§ **The task**: Where the line containing "Screen dimensions: 610x343" appears, begin retyping; continue exactly through the final line of the data. Omit every picture.

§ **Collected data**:
******

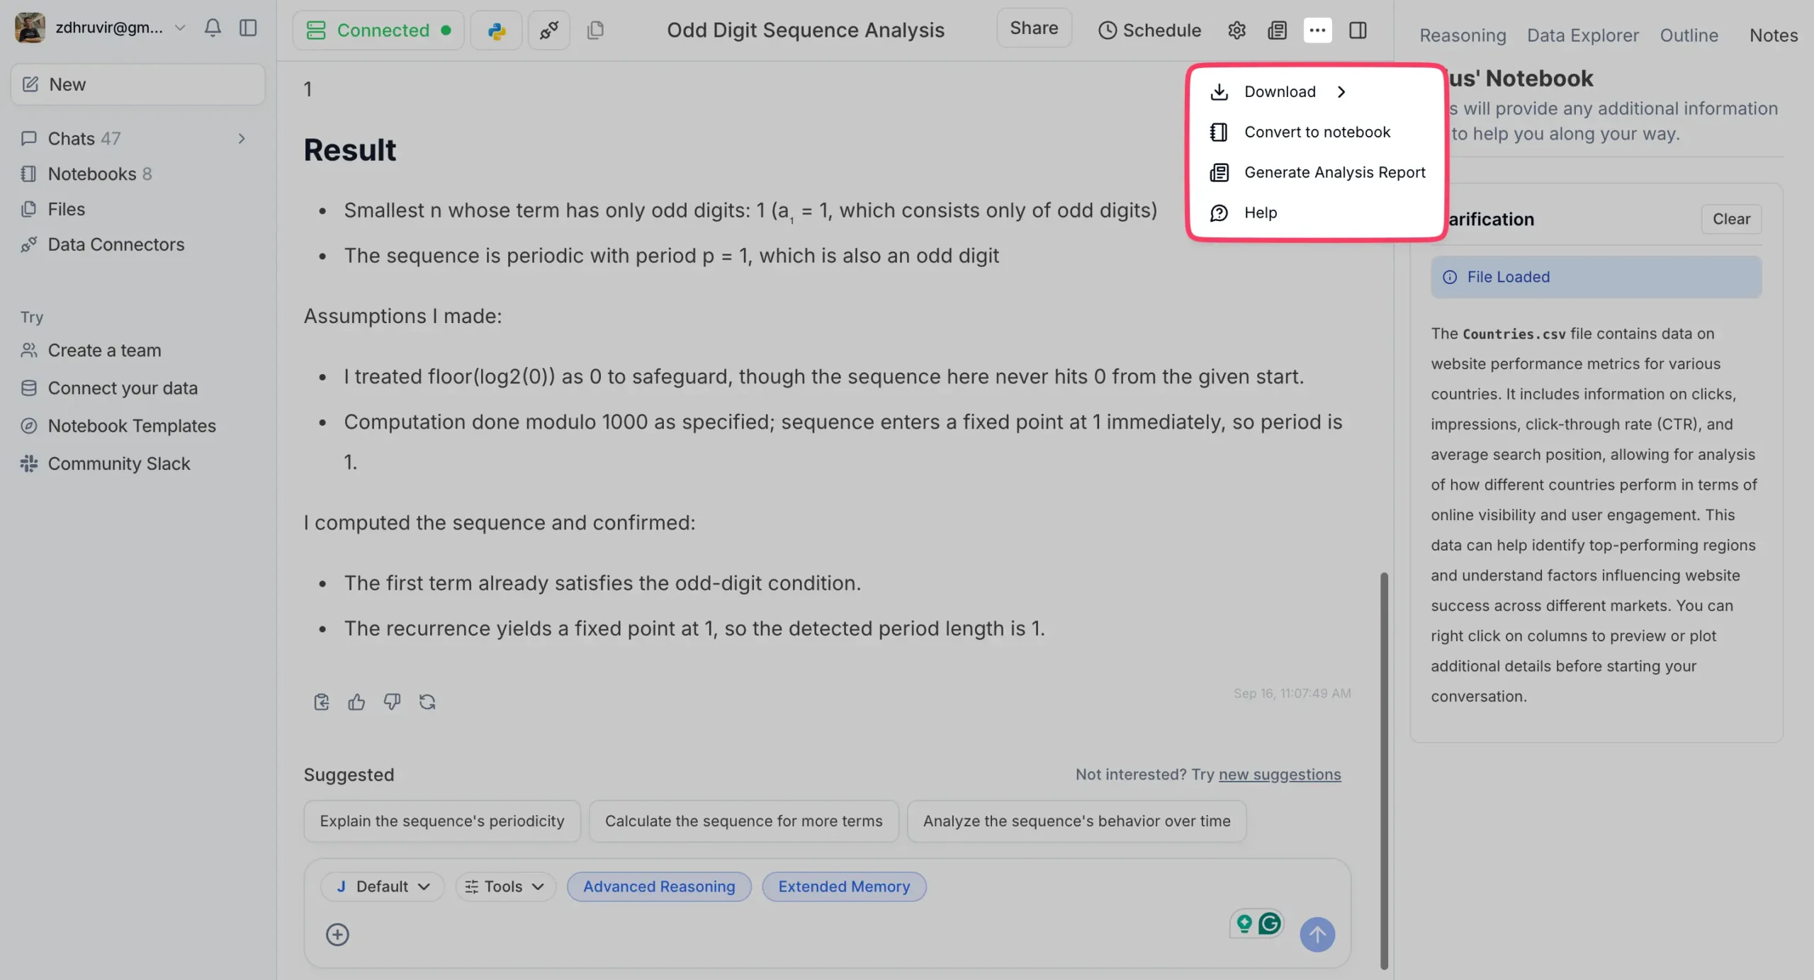The height and width of the screenshot is (980, 1814).
Task: Toggle Extended Memory option
Action: point(843,886)
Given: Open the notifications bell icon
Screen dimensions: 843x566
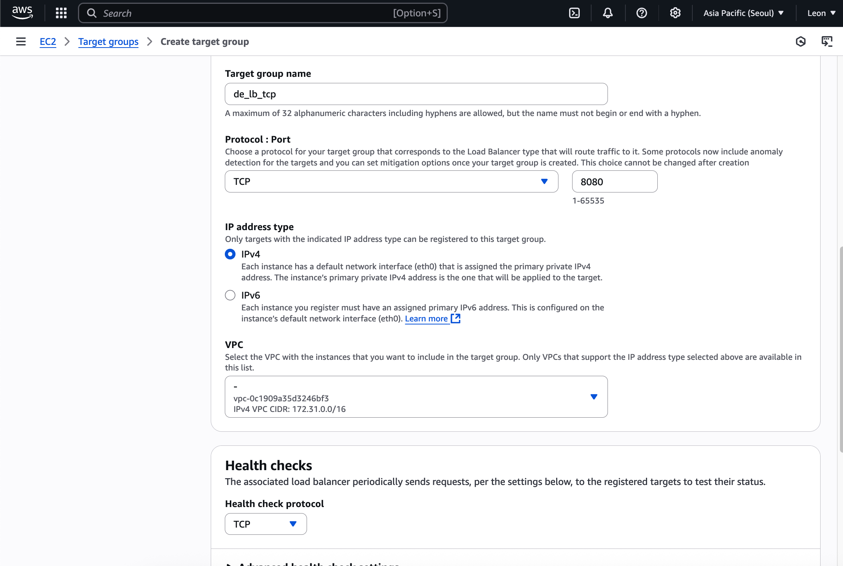Looking at the screenshot, I should (608, 13).
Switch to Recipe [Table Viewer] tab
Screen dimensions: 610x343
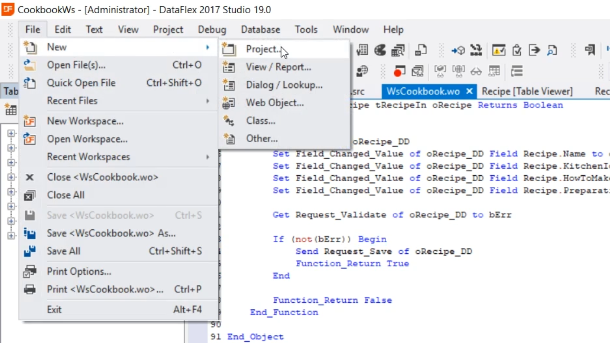click(527, 91)
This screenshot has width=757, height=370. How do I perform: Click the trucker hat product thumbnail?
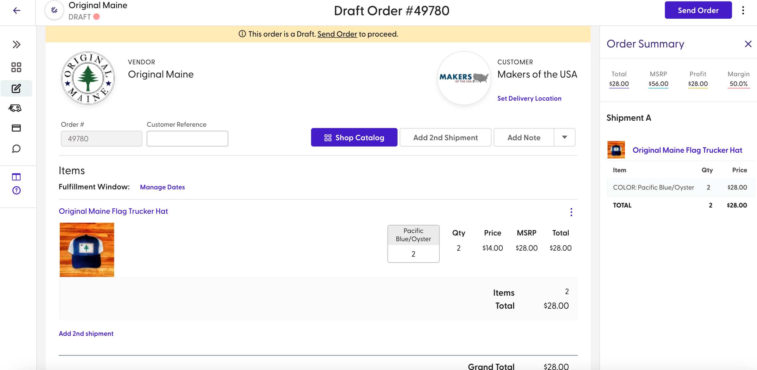coord(87,250)
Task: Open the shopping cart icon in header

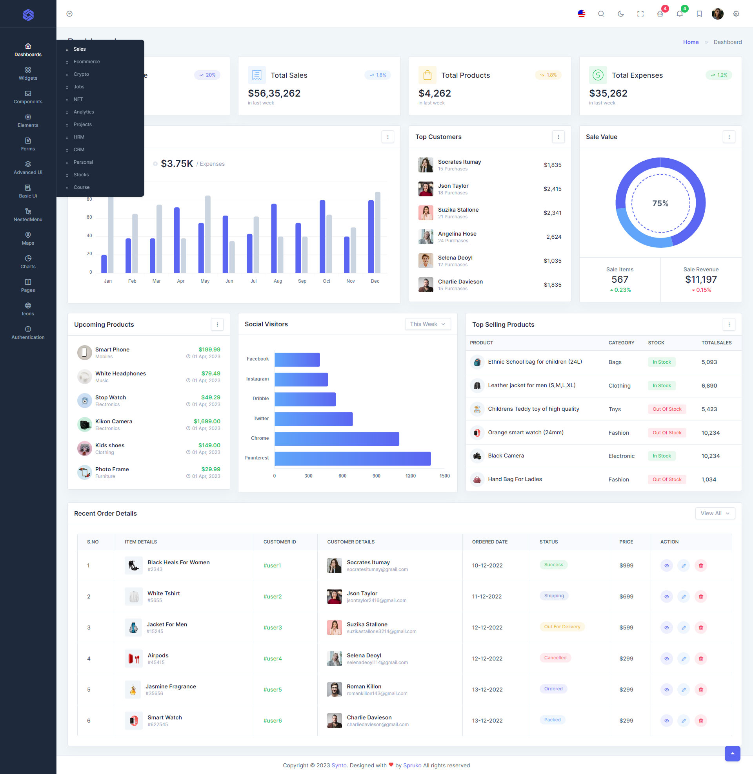Action: coord(660,14)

******

§ **Problem solution**:
Screen dimensions: 610x343
click(527, 91)
This screenshot has width=757, height=370. How do I perform: Click the trucker hat product thumbnail?
coord(87,250)
Task: Open the shopping cart icon in header

Action: coord(660,14)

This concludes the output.